On Friday, September 28, he said “there are serious doubts” about the Pune police probe. He went on to say, “Conscious as the court is of the public interest in the effective administration, it cannot be oblivious to the overriding constitutional concern to secure the dignity of the individual. The key to the balance between the two lies in a fair, independent and impartial investigation of crime...”
Coming down hard on the Pune police, he said, “There is sufficient evidence placed before the bench to have an independent investigation... In the present case, police briefings to the media have become a source of manipulating public opinion by besmirching the reputations of individuals involved in the process of investigation. What follows is, unfortunately, a trial by media.”
Justice Chandrachud was clear that “it is not only permissible but our constitutional duty to ensure that the investigation is carried out by a special investigation team... so that justice is not compromised.”
Justice DY Chandrachud has emerged as the powerful voice of dissent in recent past. (Source: India Today)
This was a clear rebuttal of the majority which stated that there was no need for a SIT.
Referring to police allegations, made during a press conference, that there was a plot being hatched to kill the Prime Minister, he said the additional solicitor “fairly stated that there was no basis to link the five arrested individuals to any such alleged plot against the PM.”
Justice Chandrachud said when the joint commissioner of police and the additional director of police “cast aspersions in the public media against persons whose conduct is still under investigation” and “in disregard of proceedings pending before a judicial forum,” it is “the duty and obligation of this court to ensure that the administration of criminal justice is not derailed.”
On the plea to release the five activists, the majority said, “The accused must pursue this relief before the appropriate court, which can be considered by the concerned court on its own merits in accordance with law.”

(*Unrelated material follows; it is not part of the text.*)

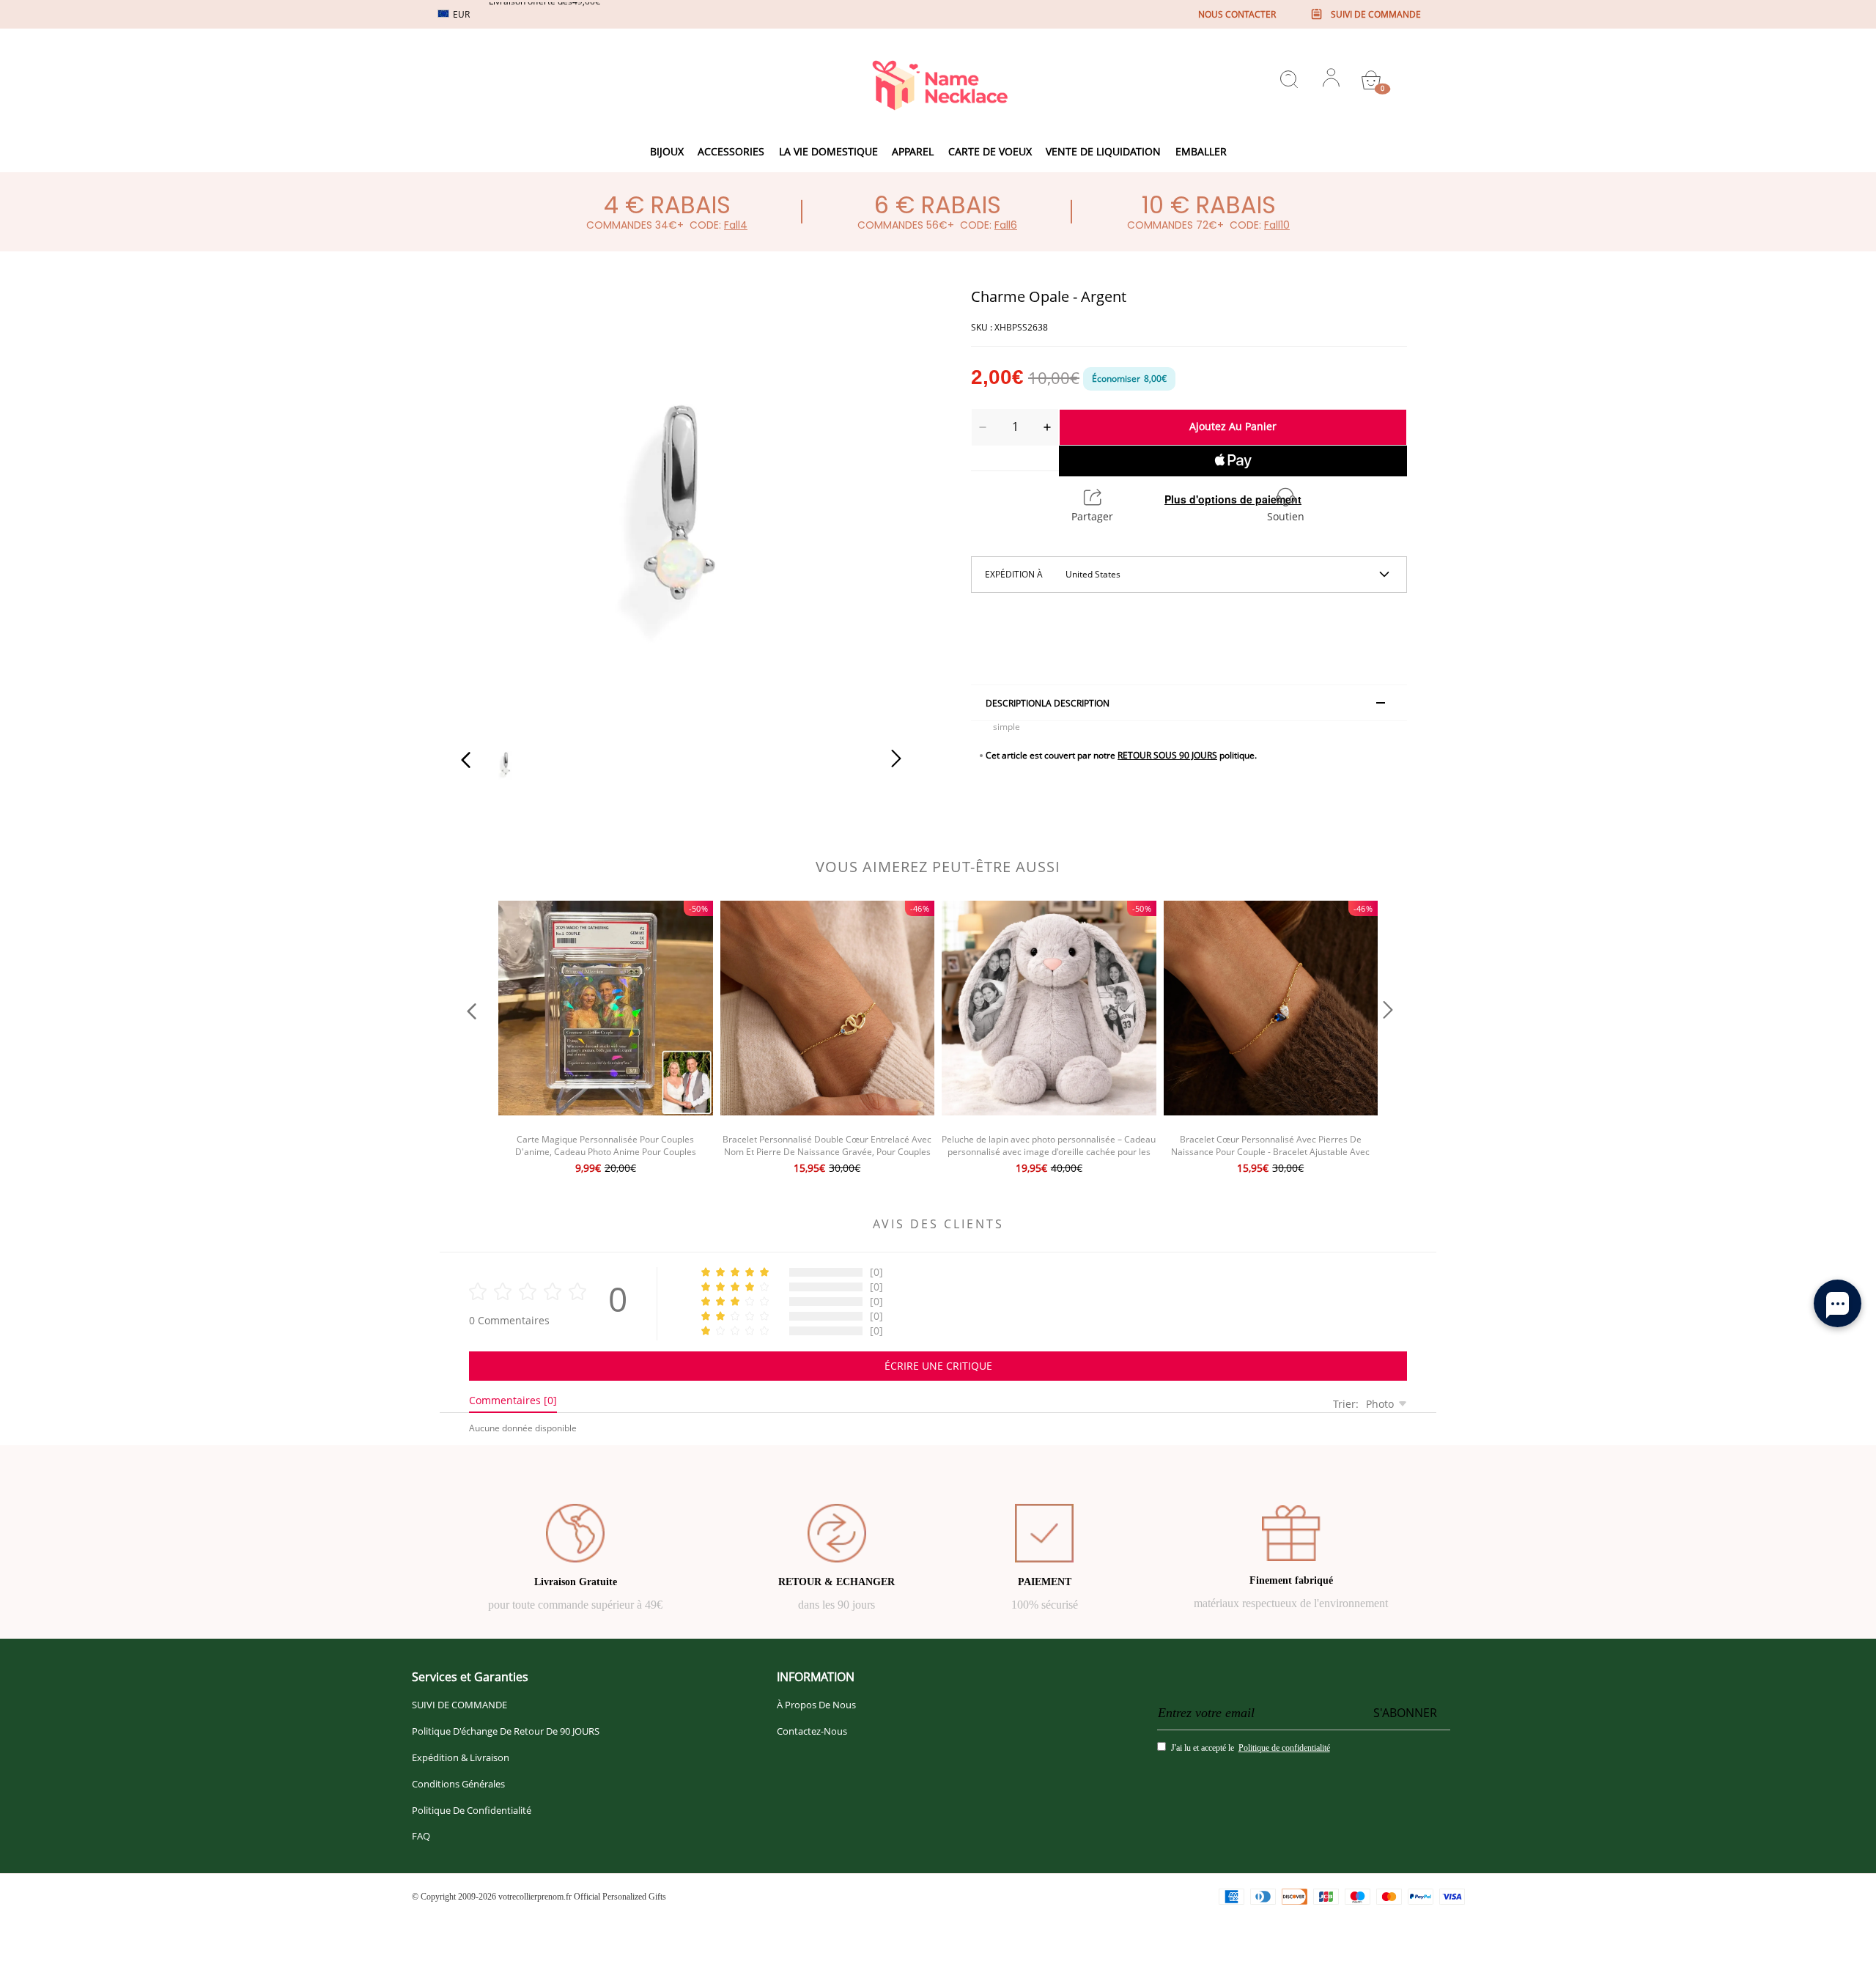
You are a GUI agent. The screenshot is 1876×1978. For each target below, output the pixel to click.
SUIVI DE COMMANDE (459, 1704)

So in other words, the Supreme Court passed the buck to a lower court. From examining all three judges, the majority of CJI Dipak Mishra and Justice Khanwilkar appeared to be less interested in the case, indicated in their insistence that the trial be held in a lower court.
It is quite clear that the decision of the Supreme Court was not upheld when the matter came before the Delhi High Court.
Unfortunately, there are likely to be further instances where there are slippages which occur in anti-terrorism laws, including the Unlawful Activities (Prevention) Act. This case is a clear instance of what can happen in such a situation.
It is no accident that in Maharashtra, chief minister Devendra Fadnavis and others welcomed the Supreme Court majority judgment. In such cases, as we have seen in Mumbai, the police are quick to allege unlawful activities, and their actions usually have political backing. This is not a good situation for a secular democratic country like India.